Sunday, June 1, 2008

First Journey



After his descent into the mysteries of death, the hero emerges with new insight and knowledge. Both Odysseus and Aeneas learn, through observation and direct dialogue, the fate of souls once mortal life ends. However, Aeneas discovers an afterlife that promises transformation, in contrast to the grey monotony found by Odysseus.

In the Odyssey the dead are a “blurred and breathless” procession of heroes and queens, wandering aimlessly until empowered to speak by sacrificial blood. Achilles describes their hopelessness. “Better to break sod as a farm hand for some poor country man, on iron rations, than lord it over the exhausted dead” (XI, 544-546). The irony of these words, coming from a man he once urged toward glorious death in battle, was not lost on Odysseus.

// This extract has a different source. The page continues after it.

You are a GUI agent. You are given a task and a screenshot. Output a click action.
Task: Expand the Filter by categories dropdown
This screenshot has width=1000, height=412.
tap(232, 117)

Nearby Tantalos reaches eternally for water he can never reach, a mirror of Achilles who also longs for unobtainable release. Thus confronted by the tragic similarities between the fate of heroes and sinners, Odysseus emerges from the Underworld terrified, but determined to manifest Teiresias’ prophecy of peaceful death at the hands of age.

Virgil’s epic, by contrast, presents a more diverse Afterlife, one profoundly affected by how a person lived and the manner of his death. Here the unburied are trapped on one side of the Styx, while suicides, heroes, and the damned are sorted into specified regions. The most striking difference between the two realms, however, is explained by Anchises. “For some the stain of wrong is washed by floods or burned away by fire. We suffer each his own shade” (VI, 602-604). In other words, death isn’t the end. In time, the soul is transformed into a new human incarnation or ascends into heaven, based on his character.

Aeneas emerges determined and enlightened, more aware of his role as Founder and as a spiritual work in progress. This knowledge is a kind of compensation for the fact he will die pitifully, before his task is complete. Odysseus, on the other hand, received no reassurance, only an affirmation of the preciousness of mortal life and his desire to return to those he loves.